● **DOCUMENT SEGMENT**
○ ○ ○ ○ ○ ○ ○
Margaret Atwood doesn’t need accolades from me, nor is there anything I could say about her precision of writing that hasn’t already been said. But this book, like its predecessor, demands much from its readers and rewards in multitudes.
It reads like a guide book to resistance: of mind, of body, of spirit. If The Handmaid’s Tale is a manifesto on individual rights, The Testaments is call to action for collective freedom. We are, none of us, alone in our struggle no matter how it may appear. We all fight as we are able, in our own ways, and must let others carry us when we are too weary to go on. A body can die, a mind can fail, but faith in ourselves and in others will not falter, so long as it is shared generously. Atwood, as a Virgil to our Dante lost in a dark wood, reaches back into the past to the present to connect these threads of belief that people can be good to one another, even in the face of overwhelming adversity and power that tempts us to cruelty
–Rachel

Black Card by Chris L. Terry
Chris L. Terry’s hilariously unnerving novel, Black Card, grapples with questions of racial identity, pitting one mixed-race, punk-rocking barista against an alarmingly racist circle of friends and strangers, a police investigation that views him as the prime suspect of a violent crime, and the existential threat of having lost his Black Card, the lone tie to his Blackness.
○ ○ ○ ○ ○ ○ ○
● **EXTRACTED INFORMATION**
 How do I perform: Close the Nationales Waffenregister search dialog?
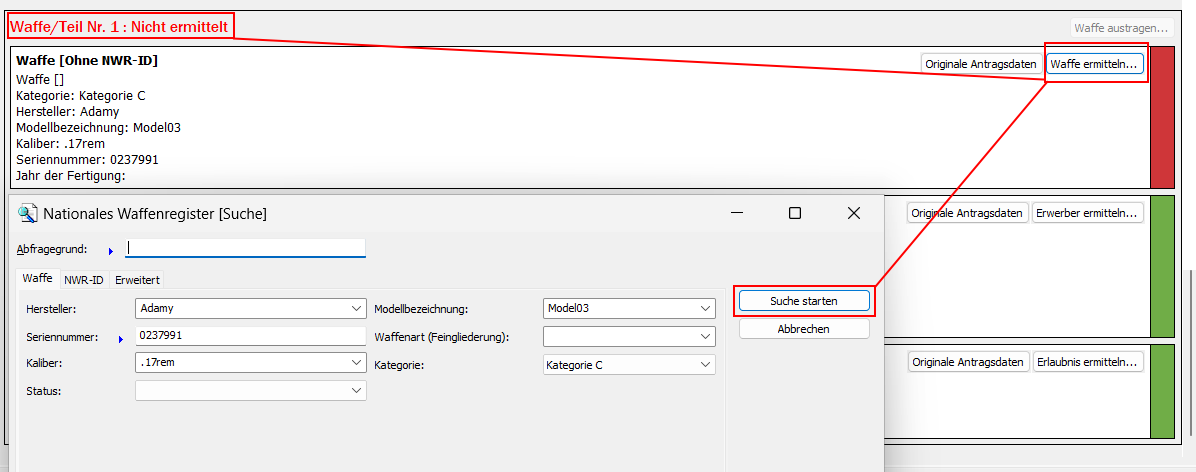point(853,213)
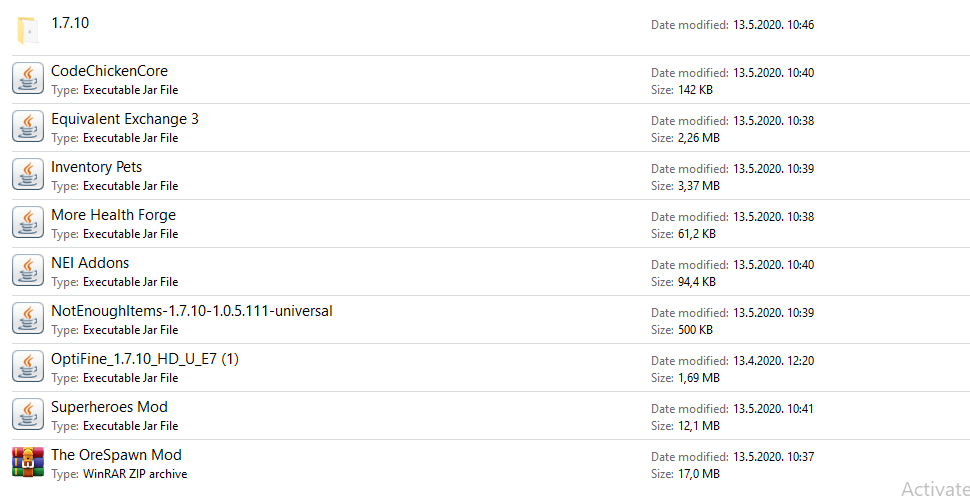Click the Equivalent Exchange 3 Java icon
Viewport: 970px width, 499px height.
click(27, 127)
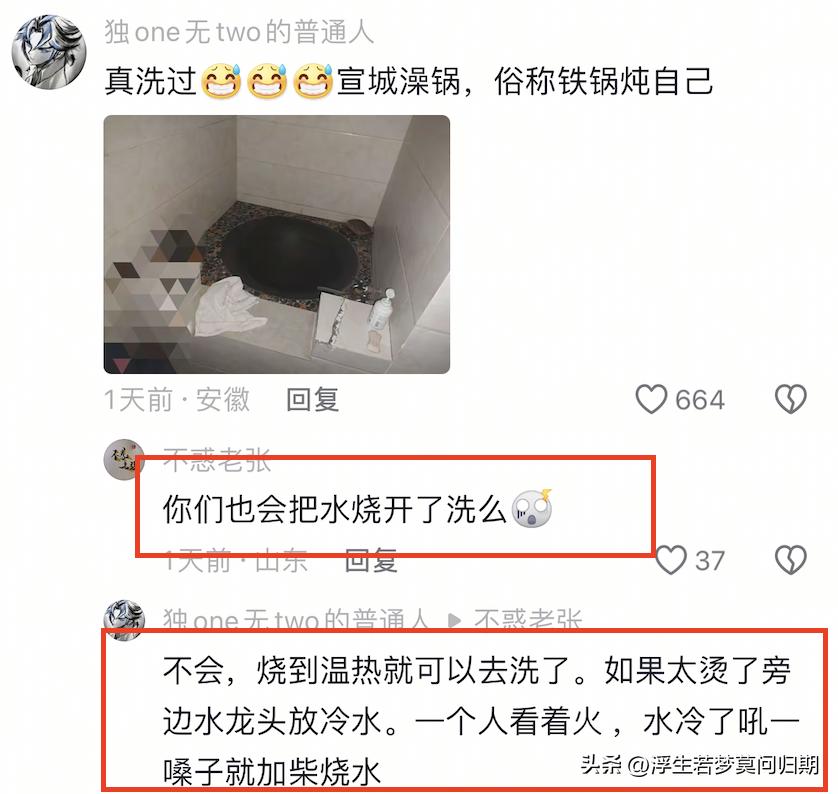Reply to 不惑老张 via 回复
The height and width of the screenshot is (794, 838).
(x=371, y=560)
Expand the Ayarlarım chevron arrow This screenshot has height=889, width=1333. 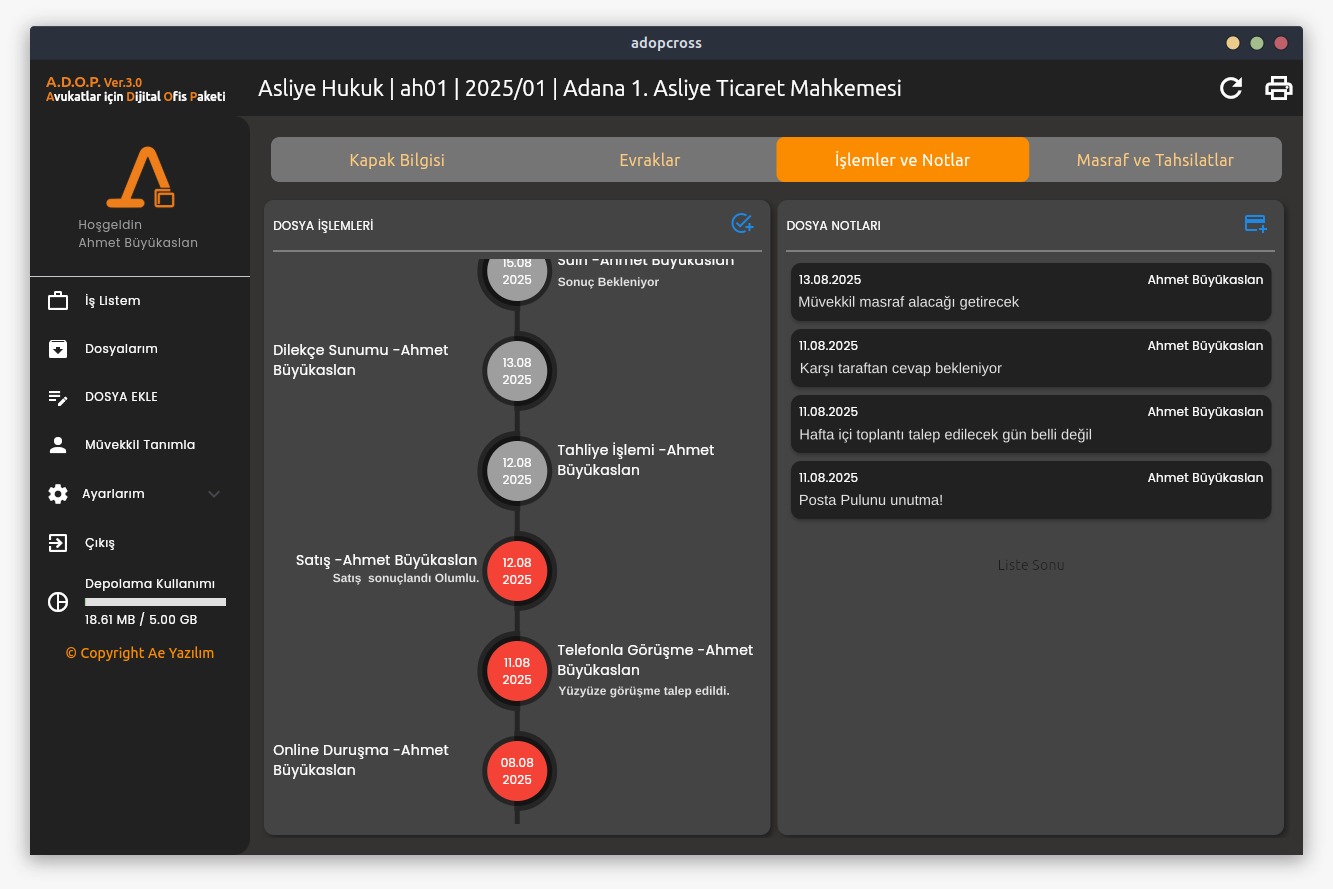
○ ○ ○ ○ ○ ○ ○
● **WRITTEN TASK**
Turn the paragraph in the book reviews that begins "Chris L. Terry’s hilariously unnerving novel" into a short list that keeps its main facts. The data isn't needed here; the book reviews alone are enough.

● **RESPONSE TO THE EXERCISE**
- Black Card by Chris L. Terry is a funny but unsettling novel about racial identity.
- Its main character is a mixed-race barista who plays punk rock.
- He faces a very racist circle of friends and strangers.
- Police see him as the prime suspect in a violent crime.
- He has lost his Black Card, his only tie to his Blackness, and that loss threatens his very sense of self.